Nel 2014, un uomo si recò all’ospedale Antero Micone di Sestri Ponente (Genova) per un lieve malessere. Tuttavia, pochi giorni dopo, a seguito di una serie di errori medici e carenze procedurali, subì danni gravissimi: rimase paraplegico e riportò lesioni permanenti agli apparati digerente e uro-genitale. L’evento, legato a una rachicentesi eseguita senza il consenso informato del paziente, è divenuto un simbolo di malasanità. Questo intervento, invasivo e destinato al prelievo di liquido cerebrospinale, fu effettuato senza rispettare i protocolli di sicurezza, tra cui l’interruzione preventiva di farmaci anticoagulanti. Il risultato fu catastrofico: un’emorragia interna provocò un ematoma peridurale, portando alla perdita completa della capacità di camminare.
Nel 2017, l’Asl3 venne condannata a risarcire il paziente con 1,25 milioni di euro, oltre a 100.000 euro per coprire le spese legali. Contestualmente, il paziente ritirò la querela, fermando il procedimento penale. Tuttavia, il caso è proseguito presso la Corte dei Conti per identificare le responsabilità individuali dei medici coinvolti. Recentemente, in primo grado, due medici del reparto di neurologia sono stati condannati a risarcire l’Asl3 per un importo totale di 1,08 milioni di euro. Nel dettaglio:
- Roberto Alessandro Vecchia, medico responsabile della procedura, dovrà versare 945.000 euro.
- Nicoletta Bisio, un’altra dottoressa implicata, è stata condannata a pagare 135.000 euro.
- Un terzo medico, allora primario con incarichi saltuari, ha accettato di pagare 90.000 euro prima della sentenza.
La sentenza, redatta dal collegio presieduto da Emma Rosati, ha messo in evidenza numerosi errori e condotte inadeguate, tra cui:
- Procedura inappropriata: La rachicentesi non andava eseguita, soprattutto senza aver interrotto gli anticoagulanti per almeno cinque giorni.
- Mancanza di consenso informato: Il paziente non era stato adeguatamente informato dei rischi. La fase del consenso è stata descritta dai giudici come una “semplice conversazione”.
- Ritardi nella diagnosi: Il reparto perse giorni fondamentali per verificare la compatibilità della valvola cardiaca del paziente con la risonanza magnetica, benché fosse noto che, per anno di installazione, tale valvola fosse compatibile.
- Inerzia e medicina difensiva: Dopo il peggioramento delle condizioni del paziente, il reparto assunse un atteggiamento definito di “deresponsabilizzazione”, mancando di intervenire prontamente per diagnosticare e gestire l’emorragia interna.

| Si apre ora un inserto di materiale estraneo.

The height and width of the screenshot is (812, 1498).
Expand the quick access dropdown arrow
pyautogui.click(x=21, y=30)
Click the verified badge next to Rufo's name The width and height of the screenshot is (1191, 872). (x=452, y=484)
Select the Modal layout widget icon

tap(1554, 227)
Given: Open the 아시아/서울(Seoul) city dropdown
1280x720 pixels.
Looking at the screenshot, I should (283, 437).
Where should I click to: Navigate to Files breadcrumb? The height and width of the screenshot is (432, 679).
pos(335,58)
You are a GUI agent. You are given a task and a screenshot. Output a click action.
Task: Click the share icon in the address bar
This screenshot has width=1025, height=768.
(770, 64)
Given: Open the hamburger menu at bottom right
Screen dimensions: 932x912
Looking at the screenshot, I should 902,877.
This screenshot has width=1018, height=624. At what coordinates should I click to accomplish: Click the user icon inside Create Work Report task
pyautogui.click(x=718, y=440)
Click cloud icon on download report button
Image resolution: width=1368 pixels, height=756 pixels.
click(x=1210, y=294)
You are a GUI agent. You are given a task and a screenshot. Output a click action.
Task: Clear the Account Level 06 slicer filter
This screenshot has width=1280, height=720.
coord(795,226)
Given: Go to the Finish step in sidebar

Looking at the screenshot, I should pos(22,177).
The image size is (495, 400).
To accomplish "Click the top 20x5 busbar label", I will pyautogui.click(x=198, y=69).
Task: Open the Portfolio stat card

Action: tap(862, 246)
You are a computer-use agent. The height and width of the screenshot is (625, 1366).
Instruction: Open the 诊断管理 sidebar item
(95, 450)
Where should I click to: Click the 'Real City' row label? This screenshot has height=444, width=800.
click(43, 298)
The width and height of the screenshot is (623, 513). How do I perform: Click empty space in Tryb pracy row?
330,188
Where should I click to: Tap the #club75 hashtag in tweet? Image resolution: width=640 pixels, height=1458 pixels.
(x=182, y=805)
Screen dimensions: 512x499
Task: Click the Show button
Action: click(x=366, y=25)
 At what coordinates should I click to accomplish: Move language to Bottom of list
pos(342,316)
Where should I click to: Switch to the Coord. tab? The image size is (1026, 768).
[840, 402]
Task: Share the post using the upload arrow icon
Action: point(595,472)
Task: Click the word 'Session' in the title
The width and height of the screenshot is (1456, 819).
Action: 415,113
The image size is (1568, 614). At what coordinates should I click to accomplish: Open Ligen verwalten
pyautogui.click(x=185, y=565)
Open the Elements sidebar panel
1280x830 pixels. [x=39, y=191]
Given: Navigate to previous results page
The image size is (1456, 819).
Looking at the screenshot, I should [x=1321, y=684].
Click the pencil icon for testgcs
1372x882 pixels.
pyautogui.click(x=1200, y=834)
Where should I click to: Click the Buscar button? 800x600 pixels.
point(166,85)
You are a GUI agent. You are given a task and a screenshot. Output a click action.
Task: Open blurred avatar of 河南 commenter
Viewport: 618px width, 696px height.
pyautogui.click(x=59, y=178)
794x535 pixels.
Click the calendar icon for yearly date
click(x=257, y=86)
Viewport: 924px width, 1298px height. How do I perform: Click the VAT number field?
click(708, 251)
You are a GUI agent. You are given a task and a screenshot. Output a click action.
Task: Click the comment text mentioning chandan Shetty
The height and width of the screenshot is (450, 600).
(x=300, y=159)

Il dottor Vecchia è stato accusato di non aver seguito le linee guida e di aver gestito il caso con superficialità. La dottoressa Bisio, pur avendo sospettato subito un’emorragia interna, non si oppose alla scelta dei superiori di non approfondire la situazione con ulteriori esami. Nel complesso, il reparto si distinse per una condotta negligente che aggravò irreversibilmente la condizione del paziente. La Corte dei Conti ha ora delineato chiaramente le responsabilità e stabilito gli importi che i medici dovranno versare per le loro mancanze.